Washington (March 9, 2004) -- Federal agencies may have played a role in approving abusive tax shelter leases using federally funded infrastructure assets, according to Sen. Chuck Grassley, Finance Committee chairman, and Sen. Max Baucus, ranking member.

The senators have been investigating how major U.S. companies receive huge tax deductions by pretending to lease the infrastructure of cities and foreign countries, and then pretending to lease them back.

Under this scheme, according to Grassley and Baucus, municipalities are paid an up-front cash fee to enter into a long-term lease of their infrastructure to the tax shelter promoters. The cash received by the municipality, however, pales in comparison to the federal tax benefits received by the corporations, which then are able to depreciate taxpayer-funded bridges, subways, and rail systems as a result of the lease.

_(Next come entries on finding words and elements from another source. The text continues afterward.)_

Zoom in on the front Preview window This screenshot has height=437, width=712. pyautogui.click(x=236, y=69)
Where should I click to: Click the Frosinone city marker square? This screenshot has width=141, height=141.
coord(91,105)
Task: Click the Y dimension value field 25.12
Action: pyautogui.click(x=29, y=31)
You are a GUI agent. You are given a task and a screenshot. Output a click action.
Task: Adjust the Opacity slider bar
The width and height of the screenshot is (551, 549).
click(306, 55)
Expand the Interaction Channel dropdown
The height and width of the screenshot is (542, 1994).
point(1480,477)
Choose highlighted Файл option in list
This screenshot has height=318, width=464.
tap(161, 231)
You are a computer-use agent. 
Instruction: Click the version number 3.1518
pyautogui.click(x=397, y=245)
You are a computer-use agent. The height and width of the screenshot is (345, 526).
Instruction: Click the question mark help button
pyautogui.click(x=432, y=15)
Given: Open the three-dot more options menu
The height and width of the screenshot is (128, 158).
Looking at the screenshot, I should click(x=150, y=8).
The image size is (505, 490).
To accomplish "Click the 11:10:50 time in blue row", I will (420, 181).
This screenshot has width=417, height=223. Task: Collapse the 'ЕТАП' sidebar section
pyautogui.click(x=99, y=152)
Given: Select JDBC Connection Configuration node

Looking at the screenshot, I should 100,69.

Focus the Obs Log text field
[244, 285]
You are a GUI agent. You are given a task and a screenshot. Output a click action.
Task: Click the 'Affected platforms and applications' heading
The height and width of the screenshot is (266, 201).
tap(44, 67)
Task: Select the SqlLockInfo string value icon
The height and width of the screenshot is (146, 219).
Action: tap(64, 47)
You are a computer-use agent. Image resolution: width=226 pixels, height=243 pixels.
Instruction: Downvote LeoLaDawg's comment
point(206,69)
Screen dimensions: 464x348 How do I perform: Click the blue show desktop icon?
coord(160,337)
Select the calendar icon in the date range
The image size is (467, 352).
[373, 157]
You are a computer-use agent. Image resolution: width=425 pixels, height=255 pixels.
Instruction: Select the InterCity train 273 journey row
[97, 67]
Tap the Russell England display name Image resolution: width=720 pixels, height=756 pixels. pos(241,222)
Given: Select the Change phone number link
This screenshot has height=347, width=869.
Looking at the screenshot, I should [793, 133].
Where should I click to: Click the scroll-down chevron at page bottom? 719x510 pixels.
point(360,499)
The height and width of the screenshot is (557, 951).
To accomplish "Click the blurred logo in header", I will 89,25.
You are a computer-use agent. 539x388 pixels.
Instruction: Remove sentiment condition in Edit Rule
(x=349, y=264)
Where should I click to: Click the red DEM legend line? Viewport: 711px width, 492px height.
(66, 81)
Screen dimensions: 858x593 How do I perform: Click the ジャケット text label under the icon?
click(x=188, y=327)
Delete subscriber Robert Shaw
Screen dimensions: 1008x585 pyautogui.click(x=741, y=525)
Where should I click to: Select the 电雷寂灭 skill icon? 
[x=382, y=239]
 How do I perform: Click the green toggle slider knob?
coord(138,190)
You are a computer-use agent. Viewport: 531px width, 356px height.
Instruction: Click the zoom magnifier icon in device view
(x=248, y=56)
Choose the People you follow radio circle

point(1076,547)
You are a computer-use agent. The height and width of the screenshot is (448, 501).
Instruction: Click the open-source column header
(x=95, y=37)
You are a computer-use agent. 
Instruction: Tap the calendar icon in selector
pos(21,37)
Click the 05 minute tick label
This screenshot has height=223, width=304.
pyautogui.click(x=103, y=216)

The senators wrote to the Federal Aviation Administration and the Environmental Protection Agency asking for details of any such deals those agencies may have approved. The letters follow an earlier letter to the Federal Transportation Department.

Grassley and Baucus estimated that such leasing deals cost the federal treasury $2 for every $1 the cities and their agencies receive in fees from the promoters of such arrangements. They urged the leaders of the Senate budget and appropriations committees to remember the impact of this when approving federal funds for city infrastructure needs.